Problem: Turn the items below into a Markdown table with two columns, Row and Line. Give every non-blank line its own numbered row and leave out the blank lines.

Data shown:
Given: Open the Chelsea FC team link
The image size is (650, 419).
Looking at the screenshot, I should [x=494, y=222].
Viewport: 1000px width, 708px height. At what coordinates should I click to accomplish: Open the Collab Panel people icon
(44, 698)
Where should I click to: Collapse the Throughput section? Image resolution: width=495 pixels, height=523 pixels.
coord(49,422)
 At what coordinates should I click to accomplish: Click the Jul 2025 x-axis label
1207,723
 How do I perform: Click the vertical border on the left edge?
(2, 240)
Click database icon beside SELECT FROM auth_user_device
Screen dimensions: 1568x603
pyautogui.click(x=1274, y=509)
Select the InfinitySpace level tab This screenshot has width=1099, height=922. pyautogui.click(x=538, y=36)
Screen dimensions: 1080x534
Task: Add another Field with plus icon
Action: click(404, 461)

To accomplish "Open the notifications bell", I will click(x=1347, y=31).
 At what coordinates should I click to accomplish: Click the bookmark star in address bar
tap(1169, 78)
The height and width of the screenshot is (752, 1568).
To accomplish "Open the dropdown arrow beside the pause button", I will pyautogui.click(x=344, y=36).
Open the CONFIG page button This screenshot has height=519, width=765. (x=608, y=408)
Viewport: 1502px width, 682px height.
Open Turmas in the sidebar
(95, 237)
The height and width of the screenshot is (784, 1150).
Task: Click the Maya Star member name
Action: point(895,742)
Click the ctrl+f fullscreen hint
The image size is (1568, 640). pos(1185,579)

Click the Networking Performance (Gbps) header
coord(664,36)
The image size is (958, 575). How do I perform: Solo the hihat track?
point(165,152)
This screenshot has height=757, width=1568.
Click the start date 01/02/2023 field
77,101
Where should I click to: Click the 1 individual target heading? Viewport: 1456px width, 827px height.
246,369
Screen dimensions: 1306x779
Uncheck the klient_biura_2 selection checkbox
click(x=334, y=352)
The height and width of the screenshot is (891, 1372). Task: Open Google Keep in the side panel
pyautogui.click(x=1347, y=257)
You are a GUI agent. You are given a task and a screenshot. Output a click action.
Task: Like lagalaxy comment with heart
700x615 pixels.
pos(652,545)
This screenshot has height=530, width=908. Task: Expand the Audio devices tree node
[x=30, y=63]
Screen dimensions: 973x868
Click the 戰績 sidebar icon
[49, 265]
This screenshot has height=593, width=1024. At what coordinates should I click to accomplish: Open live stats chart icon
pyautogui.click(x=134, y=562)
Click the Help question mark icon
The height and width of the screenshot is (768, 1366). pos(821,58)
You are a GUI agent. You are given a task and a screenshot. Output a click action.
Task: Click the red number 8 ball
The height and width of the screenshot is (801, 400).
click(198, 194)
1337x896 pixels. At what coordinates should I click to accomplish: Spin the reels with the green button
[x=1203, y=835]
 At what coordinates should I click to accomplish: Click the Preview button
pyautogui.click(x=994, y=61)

Final answer:
| Row | Line |
|---|---|
| 1 | Given: Open the Chelsea FC team link |
| 2 | The image size is (650, 419). |
| 3 | Looking at the screenshot, I should [x=494, y=222]. |
| 4 | Viewport: 1000px width, 708px height. At what coordinates should I click to accomplish: Open the Collab Panel people icon |
| 5 | (44, 698) |
| 6 | Where should I click to: Collapse the Throughput section? Image resolution: width=495 pixels, height=523 pixels. |
| 7 | coord(49,422) |
| 8 |  At what coordinates should I click to accomplish: Click the Jul 2025 x-axis label |
| 9 | 1207,723 |
| 10 |  How do I perform: Click the vertical border on the left edge? |
| 11 | (2, 240) |
| 12 | Click database icon beside SELECT FROM auth_user_device |
| 13 | Screen dimensions: 1568x603 |
| 14 | pyautogui.click(x=1274, y=509) |
| 15 | Select the InfinitySpace level tab This screenshot has width=1099, height=922. pyautogui.click(x=538, y=36) |
| 16 | Screen dimensions: 1080x534 |
| 17 | Task: Add another Field with plus icon |
| 18 | Action: click(404, 461) |
| 19 | To accomplish "Open the notifications bell", I will click(x=1347, y=31). |
| 20 |  At what coordinates should I click to accomplish: Click the bookmark star in address bar |
| 21 | tap(1169, 78) |
| 22 | The height and width of the screenshot is (752, 1568). |
| 23 | To accomplish "Open the dropdown arrow beside the pause button", I will pyautogui.click(x=344, y=36). |
| 24 | Open the CONFIG page button This screenshot has height=519, width=765. (x=608, y=408) |
| 25 | Viewport: 1502px width, 682px height. |
| 26 | Open Turmas in the sidebar |
| 27 | (95, 237) |
| 28 | The height and width of the screenshot is (784, 1150). |
| 29 | Task: Click the Maya Star member name |
| 30 | Action: point(895,742) |
| 31 | Click the ctrl+f fullscreen hint |
| 32 | The image size is (1568, 640). pos(1185,579) |
| 33 | Click the Networking Performance (Gbps) header |
| 34 | coord(664,36) |
| 35 | The image size is (958, 575). How do I perform: Solo the hihat track? |
| 36 | point(165,152) |
| 37 | This screenshot has height=757, width=1568. |
| 38 | Click the start date 01/02/2023 field |
| 39 | 77,101 |
| 40 | Where should I click to: Click the 1 individual target heading? Viewport: 1456px width, 827px height. |
| 41 | 246,369 |
| 42 | Screen dimensions: 1306x779 |
| 43 | Uncheck the klient_biura_2 selection checkbox |
| 44 | click(x=334, y=352) |
| 45 | The height and width of the screenshot is (891, 1372). Task: Open Google Keep in the side panel |
| 46 | pyautogui.click(x=1347, y=257) |
| 47 | You are a GUI agent. You are given a task and a screenshot. Output a click action. |
| 48 | Task: Like lagalaxy comment with heart |
| 49 | 700x615 pixels. |
| 50 | pos(652,545) |
| 51 | This screenshot has height=530, width=908. Task: Expand the Audio devices tree node |
| 52 | [x=30, y=63] |
| 53 | Screen dimensions: 973x868 |
| 54 | Click the 戰績 sidebar icon |
| 55 | [49, 265] |
| 56 | This screenshot has height=593, width=1024. At what coordinates should I click to accomplish: Open live stats chart icon |
| 57 | pyautogui.click(x=134, y=562) |
| 58 | Click the Help question mark icon |
| 59 | The height and width of the screenshot is (768, 1366). pos(821,58) |
| 60 | You are a GUI agent. You are given a task and a screenshot. Output a click action. |
| 61 | Task: Click the red number 8 ball |
| 62 | The height and width of the screenshot is (801, 400). |
| 63 | click(198, 194) |
| 64 | 1337x896 pixels. At what coordinates should I click to accomplish: Spin the reels with the green button |
| 65 | [x=1203, y=835] |
| 66 |  At what coordinates should I click to accomplish: Click the Preview button |
| 67 | pyautogui.click(x=994, y=61) |